■ Extract
====

JAMES I. COHN, District Judge.

THIS CAUSE is before the Court upon Defendant's Motion to Dismiss Plaintiff's Amended Complaint [DE 22]. The Court has considered the motion, Plaintiff's response [DE 25], Defendant's reply [DE 26], the record in this case, and is otherwise fully advised in the premises.

I. BACKGROUND

Defendant, Feeding South Florida, Inc., is a 501(c)(3), Florida nonprofit corporation that works to ameliorate hunger by providing grocery products to a network of other nonprofit organizations.1 From April 2, 2010, through June 15, 2012, Plaintiff Sandra I. Villafana worked for Defendant as a sorter at Defendant's facility. DE 16 ¶¶ 10-11. Plaintiff alleges that, while working for Defendant, she started working at 7:30 a.m. each morning, but was not compensated for work performed prior to 8:00 a.m. Id. ¶ 10. Therefore, Plaintiff claims that she was not paid the minimum wage for those hours.

On April 2, 2013, Plaintiff brought this action against Defendant, alleging violations of the Fair Labor Standards Act ("FLSA"), 29 U.S.C. § 207, for failure to pay minimum wage. See DE 1. On April 30, 2013, Defendant filed a Motion to Dismiss Plaintiff's Complaint [DE 11] ("first motion to dismiss"), asserting that Plaintiff had failed to state a claim for relief. Shortly thereafter, on May 2, 2013, Plaintiff filed an Amended Complaint [DE 16] and, accordingly, the Court denied as moot the first motion to dismiss. See DE 20. In the Amended Complaint, Plaintiff retains her FLSA claim (Count I), and adds an additional claim (Count II) for violation of the Florida Minimum Wage Act ("FMWA"), Florida Statutes § 448.110. In the instant motion, Defendant moves to dismiss both counts of the Amended Complaint for failure to state a claim. Plaintiff opposes the motion.

II. MOTION TO DISMISS STANDARD

Under Federal Rule of Civil Procedure 12(b)(6), a motion to dismiss lies for "failure to state a claim upon which relief can be granted." Fed. R. Civ. P. 12(b)(6). In order to state a claim, Federal Rule of Civil Procedure 8(a)(2) requires "`a short and plain statement of the claim showing that the pleader is entitled to relief,' in order to give the defendant fair notice of what the ... claim is and the grounds upon which it rests." Bell Atl. Corp. v. Twombly, 550 U.S. 544, 555 (2007) (quoting Fed. R. Civ. P. 8(a)(2); and Conley v. Gibson, 355 U.S. 41, 47 (1957)). "While a complaint attacked by a Rule 12(b)(6) motion to dismiss does not need detailed factual allegations, a plaintiff's obligation to provide the `grounds' of his `entitle[ment] to relief' requires more than labels and conclusions, and a formulaic recitation of the elements of a cause of action will not do." Twombly, 550 U.S. at 555 (citations omitted). "To survive a motion to dismiss, a complaint must contain sufficient factual matter, accepted as true, to `state a claim to relief that is plausible on its face.'" Ashcroft v. Iqbal, 556 U.S. 662, 678 (2009) (quoting Twombly, 550 U.S. at 570).

====

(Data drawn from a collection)
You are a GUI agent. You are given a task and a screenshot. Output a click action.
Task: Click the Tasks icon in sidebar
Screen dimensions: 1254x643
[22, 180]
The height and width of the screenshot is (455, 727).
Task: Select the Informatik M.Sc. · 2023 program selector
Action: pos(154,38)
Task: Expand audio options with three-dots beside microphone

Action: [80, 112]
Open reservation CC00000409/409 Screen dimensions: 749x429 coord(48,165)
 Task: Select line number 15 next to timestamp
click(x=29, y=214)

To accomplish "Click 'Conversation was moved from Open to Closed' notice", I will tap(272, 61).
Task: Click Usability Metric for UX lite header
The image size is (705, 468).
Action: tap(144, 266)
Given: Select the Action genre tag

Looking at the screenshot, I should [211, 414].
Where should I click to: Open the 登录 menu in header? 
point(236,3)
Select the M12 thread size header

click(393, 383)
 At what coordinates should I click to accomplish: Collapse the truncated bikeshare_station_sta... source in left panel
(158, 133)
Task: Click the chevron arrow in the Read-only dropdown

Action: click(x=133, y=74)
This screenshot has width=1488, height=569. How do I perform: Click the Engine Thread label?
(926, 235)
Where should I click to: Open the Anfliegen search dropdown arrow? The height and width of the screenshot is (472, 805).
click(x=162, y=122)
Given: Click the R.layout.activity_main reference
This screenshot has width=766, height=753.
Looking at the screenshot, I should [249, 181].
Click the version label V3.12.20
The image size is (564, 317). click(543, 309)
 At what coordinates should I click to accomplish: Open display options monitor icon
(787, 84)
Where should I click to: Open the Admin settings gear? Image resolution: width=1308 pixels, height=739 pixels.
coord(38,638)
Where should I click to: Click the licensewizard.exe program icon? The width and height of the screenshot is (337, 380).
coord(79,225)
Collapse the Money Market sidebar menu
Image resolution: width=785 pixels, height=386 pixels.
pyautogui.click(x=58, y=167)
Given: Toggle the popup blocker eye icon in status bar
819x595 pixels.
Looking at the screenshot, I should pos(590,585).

====

■ Tasks to carry out
1. Could you give the court order again from "JAMES I. COHN, District" up to and including "in the premises.", changing "premises" to "circumstances"?
2. Can you take the court order on the motion to dismiss further from where it stops?
The rows are material separate from the court order.

■ Response list
1.
JAMES I. COHN, District Judge.

THIS CAUSE is before the Court upon Defendant's Motion to Dismiss Plaintiff's Amended Complaint [DE 22]. The Court has considered the motion, Plaintiff's response [DE 25], Defendant's reply [DE 26], the record in this case, and is otherwise fully advised in the circumstances.

2.
At this stage in the litigation, the Court must consider the factual allegations in the complaint as true, and accept all reasonable inferences therefrom. Jackson v. Okaloosa Cnty., Fla., 21 F.3d 1531, 1534 (11th Cir. 1994). Nevertheless, the Court may grant a motion to dismiss when, "on the basis of a dispositive issue of law, no construction of the factual allegations will support the cause of action." Marshall Cnty. Bd. of Educ. v. Marshall Cnty. Gas Dist., 992 F.2d 1171, 1174 (11th Cir. 1993).

III. ANALYSIS

Defendant seeks dismissal of both counts of the Amended Complaint. First, Defendant moves to dismiss Count I on the basis that Plaintiff has not adequately alleged coverage under the FLSA. Second, Defendant argues that the FMWA claim is barred because Plaintiff failed to comply with the FMWA's pre-suit notice provision. The Court will address each of these arguments in turn.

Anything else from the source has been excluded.